[Text and item location entries]
++++++++++

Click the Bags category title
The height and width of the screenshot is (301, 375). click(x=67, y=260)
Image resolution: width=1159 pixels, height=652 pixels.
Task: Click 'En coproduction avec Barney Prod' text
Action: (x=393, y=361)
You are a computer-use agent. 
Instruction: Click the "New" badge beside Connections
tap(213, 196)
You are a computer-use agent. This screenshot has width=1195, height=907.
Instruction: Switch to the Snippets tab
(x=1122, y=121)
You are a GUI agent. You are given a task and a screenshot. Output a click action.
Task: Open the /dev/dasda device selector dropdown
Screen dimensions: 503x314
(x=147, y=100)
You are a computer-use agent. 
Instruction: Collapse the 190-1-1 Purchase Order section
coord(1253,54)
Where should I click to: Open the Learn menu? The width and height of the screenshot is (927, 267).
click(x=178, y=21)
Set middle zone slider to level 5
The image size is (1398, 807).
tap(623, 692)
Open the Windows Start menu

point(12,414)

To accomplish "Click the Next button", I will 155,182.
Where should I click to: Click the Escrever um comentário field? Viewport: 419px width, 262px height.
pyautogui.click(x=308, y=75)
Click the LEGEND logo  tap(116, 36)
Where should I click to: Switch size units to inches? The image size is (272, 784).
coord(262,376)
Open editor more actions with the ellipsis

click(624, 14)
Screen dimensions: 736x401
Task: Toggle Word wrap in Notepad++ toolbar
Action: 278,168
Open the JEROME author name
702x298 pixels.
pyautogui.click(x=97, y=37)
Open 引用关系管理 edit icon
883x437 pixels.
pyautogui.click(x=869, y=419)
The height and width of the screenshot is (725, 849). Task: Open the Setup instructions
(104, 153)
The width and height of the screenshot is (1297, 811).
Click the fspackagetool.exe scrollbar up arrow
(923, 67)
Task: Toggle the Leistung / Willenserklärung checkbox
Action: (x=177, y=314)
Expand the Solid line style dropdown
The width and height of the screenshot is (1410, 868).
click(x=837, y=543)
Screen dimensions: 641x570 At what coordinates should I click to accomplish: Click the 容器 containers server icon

++++++++++

=== Task directions ===
Put the lines of all the records above into a numbered list, omitting any blank lines.

=== The response ===
1. Click the Bags category title
2. The height and width of the screenshot is (301, 375). click(x=67, y=260)
3. Image resolution: width=1159 pixels, height=652 pixels.
4. Task: Click 'En coproduction avec Barney Prod' text
5. Action: (x=393, y=361)
6. You are a computer-use agent. 
7. Instruction: Click the "New" badge beside Connections
8. tap(213, 196)
9. You are a computer-use agent. This screenshot has width=1195, height=907.
10. Instruction: Switch to the Snippets tab
11. (x=1122, y=121)
12. You are a GUI agent. You are given a task and a screenshot. Output a click action.
13. Task: Open the /dev/dasda device selector dropdown
14. Screen dimensions: 503x314
15. (x=147, y=100)
16. You are a computer-use agent. 
17. Instruction: Collapse the 190-1-1 Purchase Order section
18. coord(1253,54)
19. Where should I click to: Open the Learn menu? The width and height of the screenshot is (927, 267).
20. click(x=178, y=21)
21. Set middle zone slider to level 5
22. The image size is (1398, 807).
23. tap(623, 692)
24. Open the Windows Start menu
25. point(12,414)
26. To accomplish "Click the Next button", I will 155,182.
27. Where should I click to: Click the Escrever um comentário field? Viewport: 419px width, 262px height.
28. pyautogui.click(x=308, y=75)
29. Click the LEGEND logo  tap(116, 36)
30. Where should I click to: Switch size units to inches? The image size is (272, 784).
31. coord(262,376)
32. Open editor more actions with the ellipsis
33. click(624, 14)
34. Screen dimensions: 736x401
35. Task: Toggle Word wrap in Notepad++ toolbar
36. Action: 278,168
37. Open the JEROME author name
38. 702x298 pixels.
39. pyautogui.click(x=97, y=37)
40. Open 引用关系管理 edit icon
41. 883x437 pixels.
42. pyautogui.click(x=869, y=419)
43. The height and width of the screenshot is (725, 849). Task: Open the Setup instructions
44. (104, 153)
45. The width and height of the screenshot is (1297, 811).
46. Click the fspackagetool.exe scrollbar up arrow
47. (923, 67)
48. Task: Toggle the Leistung / Willenserklärung checkbox
49. Action: (x=177, y=314)
50. Expand the Solid line style dropdown
51. The width and height of the screenshot is (1410, 868).
52. click(x=837, y=543)
53. Screen dimensions: 641x570 At what coordinates should I click to accomplish: Click the 容器 containers server icon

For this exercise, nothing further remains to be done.